DPD is a very distressing set of symptoms where people feel a sense of unreality about themselves and the outside world.
People may describe feeling as though they are living in a dream, or as if they are cut off and not fully ‘present’ in the moment. People often feel dissociated or detached from the world and from other people, as well as their own personal history. They often describe feeling profoundly emotionally numb so that they feel almost robotic in their responses. They may also experience physical numbing and difficulty processing information as if their brain has ‘switched off’. Visual and perceptual disturbances are common too. Although these experiences are relatively common in the general population for very brief moments especially at times of stress, with the clinical condition of DPD these symptoms are persistent, get in the way of daily living and may last for years if the person does not receive help.

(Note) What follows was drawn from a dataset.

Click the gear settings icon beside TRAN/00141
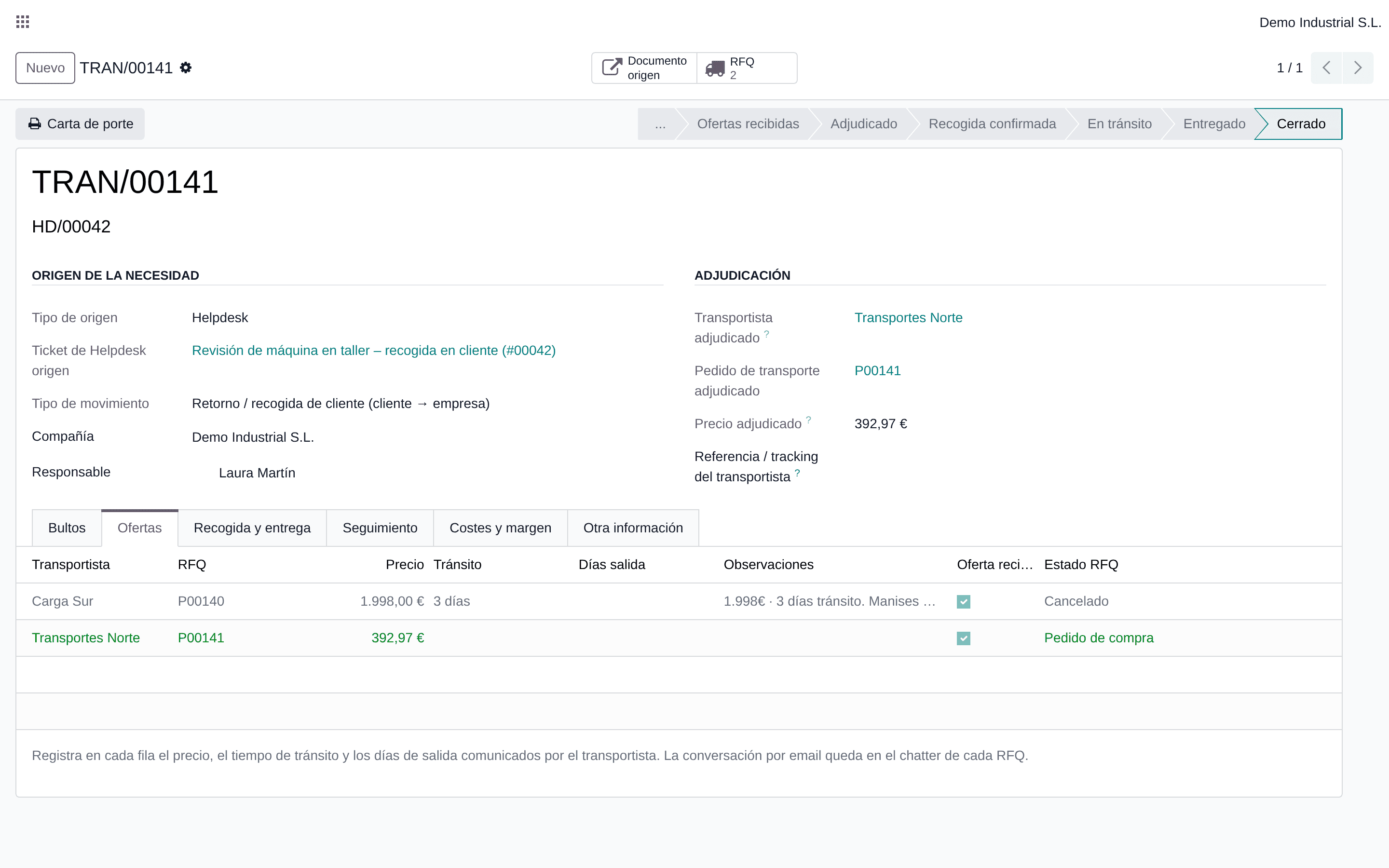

The main therapeutic approach for DPD is Cognitive Behavioural Therapy (CBT)
Treatment at The Depersonalisation Clinic starts with a comprehensive assessment during which the key factors that are likely to have led to the symptoms starting are identified, as well as any factors that might be perpetuating the symptoms. Cognitive Behavioural Therapy (CBT) has been shown to be effective in significantly reducing symptoms in two separate studies. CBT looks at how a person’s thought processes and behaviour may contribute to their difficulties and works to change unhelpful cycles into more helpful patterns. Treatment at The Depersonalisation Clinic may also use other types of therapies depending on what the individual needs. These might include Schema Therapy (where there is more of a focus on difficulties that originated in childhood), Mindfulness Based Cognitive Therapy and Trauma-focussed approaches.

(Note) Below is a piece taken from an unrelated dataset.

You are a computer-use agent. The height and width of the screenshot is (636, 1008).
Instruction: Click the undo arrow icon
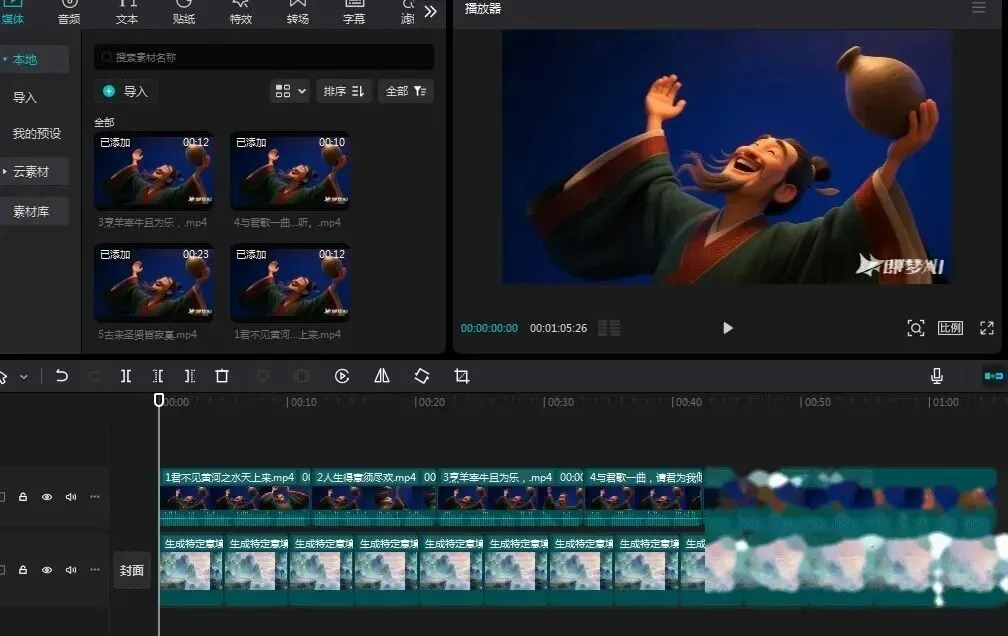pos(62,376)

I have talked to literally hundreds of people with DPD
I was able to help Sarah in her development of the piece because I am able to give an overall context to the detailed information that she might have got from specific people with lived experience. From hearing from so many people talk about their experiences of DPD I could talk about typical patterns in symptoms, what tends to trigger these and how people recover. I agreed to ask some of the people I knew with lived experience of DPD if they might be interested in talking to Sarah so she could get multiple perspectives which would give her piece more depth and validity.

People with DPD who have seen the artwork have told me that it really gives a sense of what their experience is like
The piece is a beautiful visual representation of the sense of disconnection and fragmentation that people with DPD describe. I’m hoping that if people have had their own experiences of DPD they will be able to identify with it or if they have never encountered the condition before that it will spark their curiosity about DPD. Although DPD has been written about in the psychiatric literature since the 19th Century it is still not common in conversations about mental health - even amongst mental health professionals - and this is very unhelpful for those with the condition as well as for people like me who are trying to put pressure to increase resources for treatment and funding for research. Raising awareness and doing it in such an engaging way as Sarah has been able to do in her artwork really helps to start these conversations to get DPD better recognised and understood.

Sarah Howe is a UK based artist whose installations situate still and moving image within sculptural space. Her work stands in the crossing between a material and psychological landscape, in a reach to illustrate heightened inner states. Howe is a graduate of the Royal College of Art, London. Recent exhibitions include Rehearsing the Real, Peckham24, London UK (2019) Present Tense, Matéria Gallery, Rome, Italy (2019) Lets go through this again, Portland Works, Sheffield UK (2019) and Consider Falling, Brighton ONCA Gallery, Brighton UK (2018) 

Elaine Hunter is a Consultant Clinical Psychologist who has been researching Depersonalisation-Derealisation Disorder (DPD) since 1999 in Kings College London’s Depersonalisation Research Unit at the Institute of Psychiatry, Psychology and Neuroscience. She also runs a specialist clinic in London where she offers assessment and therapy and is a Trustee of a new charity specifically for DPD called Unreal.